[About this exercise] Write every entry out again exactly, please, and skip the pictures.

Saved entries:
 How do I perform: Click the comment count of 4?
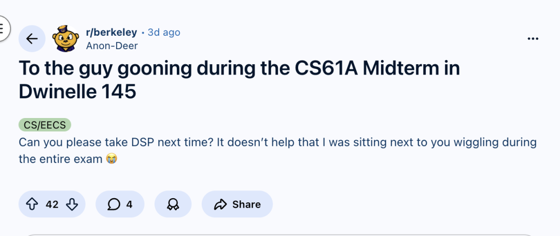pyautogui.click(x=129, y=204)
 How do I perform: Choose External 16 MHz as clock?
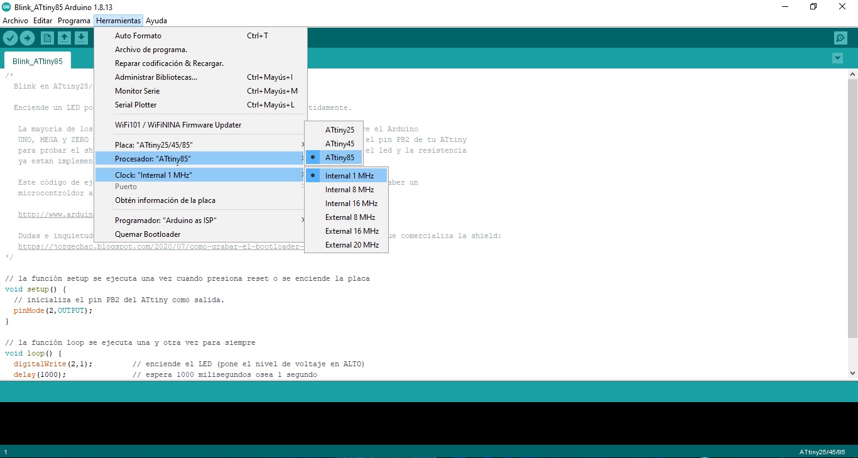coord(352,231)
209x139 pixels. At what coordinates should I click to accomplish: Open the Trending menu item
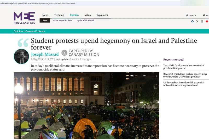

[Response for this exercise]
 How do I perform: Click the comment count of 4?
pyautogui.click(x=129, y=204)
 How do I perform: Choose External 16 MHz as clock?
coord(352,231)
209x139 pixels. At what coordinates should I click to accomplish: Open the Trending menu item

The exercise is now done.